Un héritage à préserver
Le rayonnement du Collège de France, une institution prestigieuse à la traîne de cinq siècles d’histoire, repose en grande partie sur les épaules de ces professeurs élus. Chacun d’eux est chargé de transmettre « le savoir en train de se constituer ». Thomas Römer, l’administrateur, a choisi de reporter une interview, préférant attendre que “les choses se soient calmées”, en référence à l’indignation et aux débats suscités par l’annulation d’un colloque crucial.
Le colloque controversé
Le colloque intitulé « Palestine et Europe : poids du passé et dynamiques contemporaines » était organisé par Henry Laurens, titulaire de la chaire Histoire contemporaine du monde arabe. Prévu les 13 et 14 novembre, ce symposium a dû être déplacé en raison des remous qu’il a engendrés, apportant un éclairage critique sur le sujet complexe de la Palestine. Des spécialistes du Moyen-Orient, ainsi que des figures publiques comme l’ancien Premier ministre Dominique de Villepin et la rapporteuse spéciale des Nations unies, Francesca Albanese, y participaient, promettant un débat riche et varié.
Réactions de la communauté académique
Les réactions à l’annulation de ce colloque soulèvent des questions profondes au sein de la communauté académique. De nombreux professeurs se montrent réticents à émettre des jugements définitifs. Parmi les préoccupations, on trouve :
- La liberté académique mise à mal par des interventions extérieures.
- La nécessité de maintenir un espace de discussion sur des thèmes sensibles comme le Moyen-Orient.
- Les risques d’autocensure face à des enjeux sociopolitiques pressants.

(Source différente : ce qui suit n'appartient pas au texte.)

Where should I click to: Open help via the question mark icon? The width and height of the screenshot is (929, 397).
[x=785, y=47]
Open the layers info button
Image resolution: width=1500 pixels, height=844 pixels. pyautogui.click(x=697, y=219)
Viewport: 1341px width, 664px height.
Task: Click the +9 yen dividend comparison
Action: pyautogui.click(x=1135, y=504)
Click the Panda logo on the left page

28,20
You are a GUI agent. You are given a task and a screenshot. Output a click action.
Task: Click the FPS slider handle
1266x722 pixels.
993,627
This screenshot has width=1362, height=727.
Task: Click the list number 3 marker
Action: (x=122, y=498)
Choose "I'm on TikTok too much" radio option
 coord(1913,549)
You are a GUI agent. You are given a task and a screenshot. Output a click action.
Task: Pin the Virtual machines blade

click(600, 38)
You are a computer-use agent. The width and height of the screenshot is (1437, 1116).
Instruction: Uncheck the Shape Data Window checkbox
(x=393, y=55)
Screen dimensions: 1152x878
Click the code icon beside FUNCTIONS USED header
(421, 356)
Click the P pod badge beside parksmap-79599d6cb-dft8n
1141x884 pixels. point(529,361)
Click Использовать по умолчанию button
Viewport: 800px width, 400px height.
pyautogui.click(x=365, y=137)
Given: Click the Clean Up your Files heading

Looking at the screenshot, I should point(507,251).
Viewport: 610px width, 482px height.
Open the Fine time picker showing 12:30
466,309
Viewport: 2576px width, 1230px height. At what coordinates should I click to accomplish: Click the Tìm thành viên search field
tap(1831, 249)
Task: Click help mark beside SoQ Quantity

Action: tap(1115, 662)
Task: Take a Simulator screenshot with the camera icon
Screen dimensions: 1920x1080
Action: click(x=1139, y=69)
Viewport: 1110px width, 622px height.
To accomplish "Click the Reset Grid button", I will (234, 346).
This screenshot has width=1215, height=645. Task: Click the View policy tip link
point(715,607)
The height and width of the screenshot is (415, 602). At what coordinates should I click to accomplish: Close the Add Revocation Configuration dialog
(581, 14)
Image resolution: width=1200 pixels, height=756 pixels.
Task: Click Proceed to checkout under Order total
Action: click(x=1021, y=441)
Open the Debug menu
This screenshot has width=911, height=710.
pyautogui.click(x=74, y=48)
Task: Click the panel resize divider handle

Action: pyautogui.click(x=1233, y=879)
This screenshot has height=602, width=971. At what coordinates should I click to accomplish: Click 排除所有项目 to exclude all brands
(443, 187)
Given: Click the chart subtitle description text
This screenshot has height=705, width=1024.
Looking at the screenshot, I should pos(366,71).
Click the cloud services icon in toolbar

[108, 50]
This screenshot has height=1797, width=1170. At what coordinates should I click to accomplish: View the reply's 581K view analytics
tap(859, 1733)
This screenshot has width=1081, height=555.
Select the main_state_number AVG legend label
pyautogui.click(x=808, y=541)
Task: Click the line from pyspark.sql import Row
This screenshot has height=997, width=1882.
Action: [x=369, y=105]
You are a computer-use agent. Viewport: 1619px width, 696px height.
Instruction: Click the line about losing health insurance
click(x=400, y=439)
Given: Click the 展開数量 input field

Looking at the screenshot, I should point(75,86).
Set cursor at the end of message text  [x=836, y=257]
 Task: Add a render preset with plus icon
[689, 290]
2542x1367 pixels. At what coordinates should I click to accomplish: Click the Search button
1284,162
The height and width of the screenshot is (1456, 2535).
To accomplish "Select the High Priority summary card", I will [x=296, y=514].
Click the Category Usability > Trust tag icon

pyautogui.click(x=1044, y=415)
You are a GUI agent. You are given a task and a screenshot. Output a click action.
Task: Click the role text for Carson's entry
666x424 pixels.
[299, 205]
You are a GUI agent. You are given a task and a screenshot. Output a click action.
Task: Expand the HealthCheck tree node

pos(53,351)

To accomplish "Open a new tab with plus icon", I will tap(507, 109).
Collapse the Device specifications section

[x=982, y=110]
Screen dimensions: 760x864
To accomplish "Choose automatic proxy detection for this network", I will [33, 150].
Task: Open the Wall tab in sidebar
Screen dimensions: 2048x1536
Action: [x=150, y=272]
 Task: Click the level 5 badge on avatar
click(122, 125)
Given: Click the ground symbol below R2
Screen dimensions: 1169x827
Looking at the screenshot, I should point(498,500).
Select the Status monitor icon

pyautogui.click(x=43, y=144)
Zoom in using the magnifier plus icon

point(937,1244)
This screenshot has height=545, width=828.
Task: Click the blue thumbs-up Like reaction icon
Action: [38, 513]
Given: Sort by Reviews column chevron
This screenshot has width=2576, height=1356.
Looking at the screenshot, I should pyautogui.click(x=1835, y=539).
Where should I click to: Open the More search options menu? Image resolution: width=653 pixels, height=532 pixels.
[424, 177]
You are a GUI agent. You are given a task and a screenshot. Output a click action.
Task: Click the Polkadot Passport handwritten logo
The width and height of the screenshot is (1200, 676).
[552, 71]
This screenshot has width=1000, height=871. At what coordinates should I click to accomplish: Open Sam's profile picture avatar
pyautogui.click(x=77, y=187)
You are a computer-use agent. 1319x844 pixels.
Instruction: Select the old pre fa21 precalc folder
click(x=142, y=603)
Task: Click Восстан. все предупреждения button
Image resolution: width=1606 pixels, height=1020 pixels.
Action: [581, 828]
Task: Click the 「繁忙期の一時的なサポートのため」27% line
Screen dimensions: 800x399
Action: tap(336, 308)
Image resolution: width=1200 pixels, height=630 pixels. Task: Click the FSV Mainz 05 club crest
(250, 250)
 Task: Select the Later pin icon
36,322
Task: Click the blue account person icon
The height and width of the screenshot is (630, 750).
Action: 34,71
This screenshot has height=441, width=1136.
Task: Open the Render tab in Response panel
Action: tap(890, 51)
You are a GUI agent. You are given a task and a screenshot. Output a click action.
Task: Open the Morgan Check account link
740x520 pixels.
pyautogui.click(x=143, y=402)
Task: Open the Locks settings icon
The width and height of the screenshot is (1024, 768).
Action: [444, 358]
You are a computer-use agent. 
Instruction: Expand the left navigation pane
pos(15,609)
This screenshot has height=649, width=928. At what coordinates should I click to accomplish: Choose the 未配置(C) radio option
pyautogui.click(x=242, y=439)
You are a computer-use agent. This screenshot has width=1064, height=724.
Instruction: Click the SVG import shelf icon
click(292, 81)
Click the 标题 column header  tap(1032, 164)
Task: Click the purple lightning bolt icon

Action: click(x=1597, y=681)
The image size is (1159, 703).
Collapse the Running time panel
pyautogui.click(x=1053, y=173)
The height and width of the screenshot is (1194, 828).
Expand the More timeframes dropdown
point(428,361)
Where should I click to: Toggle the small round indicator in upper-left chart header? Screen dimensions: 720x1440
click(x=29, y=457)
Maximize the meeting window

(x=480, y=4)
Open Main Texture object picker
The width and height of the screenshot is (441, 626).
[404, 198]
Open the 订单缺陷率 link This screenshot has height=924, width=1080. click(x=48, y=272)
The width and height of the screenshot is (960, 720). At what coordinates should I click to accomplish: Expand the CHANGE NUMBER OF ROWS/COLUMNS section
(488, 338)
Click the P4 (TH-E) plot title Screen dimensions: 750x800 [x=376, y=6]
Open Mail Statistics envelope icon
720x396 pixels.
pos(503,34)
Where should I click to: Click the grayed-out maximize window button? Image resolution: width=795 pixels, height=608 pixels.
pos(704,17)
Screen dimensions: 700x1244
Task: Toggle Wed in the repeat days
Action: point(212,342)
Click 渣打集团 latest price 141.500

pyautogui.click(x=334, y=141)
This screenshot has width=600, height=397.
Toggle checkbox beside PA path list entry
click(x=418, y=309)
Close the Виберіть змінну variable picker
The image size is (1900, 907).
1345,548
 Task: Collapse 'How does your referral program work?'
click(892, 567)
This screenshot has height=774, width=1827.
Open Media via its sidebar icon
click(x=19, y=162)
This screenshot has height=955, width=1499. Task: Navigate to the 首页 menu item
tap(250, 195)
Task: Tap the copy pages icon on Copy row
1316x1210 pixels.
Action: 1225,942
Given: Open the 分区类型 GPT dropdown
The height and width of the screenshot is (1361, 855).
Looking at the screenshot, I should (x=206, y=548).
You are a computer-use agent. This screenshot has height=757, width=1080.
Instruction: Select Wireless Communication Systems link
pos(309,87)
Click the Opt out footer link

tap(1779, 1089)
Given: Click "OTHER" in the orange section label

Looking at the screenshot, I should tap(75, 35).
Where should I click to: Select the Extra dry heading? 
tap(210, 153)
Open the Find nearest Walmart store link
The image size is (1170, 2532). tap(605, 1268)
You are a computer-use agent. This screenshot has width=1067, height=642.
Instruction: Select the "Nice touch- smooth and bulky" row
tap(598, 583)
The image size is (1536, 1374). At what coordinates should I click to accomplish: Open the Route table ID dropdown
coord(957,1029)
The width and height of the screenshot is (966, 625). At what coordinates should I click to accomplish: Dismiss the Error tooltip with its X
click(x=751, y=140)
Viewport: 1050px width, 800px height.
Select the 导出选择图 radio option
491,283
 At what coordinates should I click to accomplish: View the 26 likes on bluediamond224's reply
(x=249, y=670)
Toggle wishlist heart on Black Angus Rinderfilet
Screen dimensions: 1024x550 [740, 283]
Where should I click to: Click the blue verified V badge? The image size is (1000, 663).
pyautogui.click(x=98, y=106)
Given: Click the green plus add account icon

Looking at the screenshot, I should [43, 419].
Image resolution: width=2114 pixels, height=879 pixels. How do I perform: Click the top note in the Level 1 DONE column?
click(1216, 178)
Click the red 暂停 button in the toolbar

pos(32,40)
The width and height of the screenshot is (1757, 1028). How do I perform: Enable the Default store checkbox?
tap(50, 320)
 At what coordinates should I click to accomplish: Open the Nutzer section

Un engagement face aux désaccords
Malgré les désaccords latents, il est essentiel de souligner que les membres du Collège de France restent engagés dans la promotion d’un débat éclairé. Ils travaillent à construire un cadre où toutes les voix peuvent être entendues, garantissant que des questions délicates comme celles concernant le conflit israélo-palestinien soient traitées avec la nuance qu’elles méritent. Cette approche est cruciale pour une institution qui se veut un phare du savoir.
L’avenir incertain du colloque
Avec l’annulation du colloque, l’avenir de ce type d’événements au sein du Collège de France reste incertain. Pourtant, les enseignants et chercheurs sont déterminés à ne pas laisser des controverses entraver leur mission d’enseignement et de diffusion du savoir. Ils continuent à explorer des questions essentielles, toujours avec une volonté de maintenir un dialogue ouvert et critique, ce qui reste au cœur de la vocation scientifique de l’établissement.